Studio album by Ana Stanić
- Released: 1999
- Recorded: 1998–1999
- Genre: Pop
- Length: 47:41
- Label: PGP-RTS
- Producer: Ana Stanić, Mirko Vukomanović

Ana Stanić chronology
| Metar iznad asfalta (1998) | Vidim te kad (1999) | Tri (2002) |

Singles from Vidim te kad
- "Vidim te kad..." Released: 1999; "Skrivanje" Released: 1999; "Taj koji zna" Released: 2000;

= Vidim te kad =

Vidim te kad (English: I See You When) is a 1999 album by Serbian pop singer Ana Stanić. The album was released in summer 1998.

The album contains 14 songs, including one 35 seconds intro and one bonus track (a lead single remix).
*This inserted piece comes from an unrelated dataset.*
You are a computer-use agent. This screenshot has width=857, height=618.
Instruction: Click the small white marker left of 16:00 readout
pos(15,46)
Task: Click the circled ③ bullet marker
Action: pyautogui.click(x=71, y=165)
Three singles were released and videos were shot for all the three singles off the album.

== Track list ==
1. "Intro" — 0:35
2. "Taj koji zna" — 3:34
3. "Nepokret" — 3:15
4. "Tamno nebo" — 3:56
5. "Brodovi" — 3:28
6. "Skrivanje" — 3:17
7. "O Sreći" — 3:51
8. "Svetionik" — 3:56
9. "Vidim te kad..." — 4:23
10. "Neon" — 3:41
11. "Jutro posle" — 3:27
12. "Obale sna" — 3:41
13. "Staze do tebe" — 3:44
14. "Vidim te kad... (Andrej Aćin Remix)" (Hidden Track)

== Similarities ==
- The chorus melody of the Ana Stanić's song "Taj koji zna" is borrowed from the Madonna's song "Like A Prayer".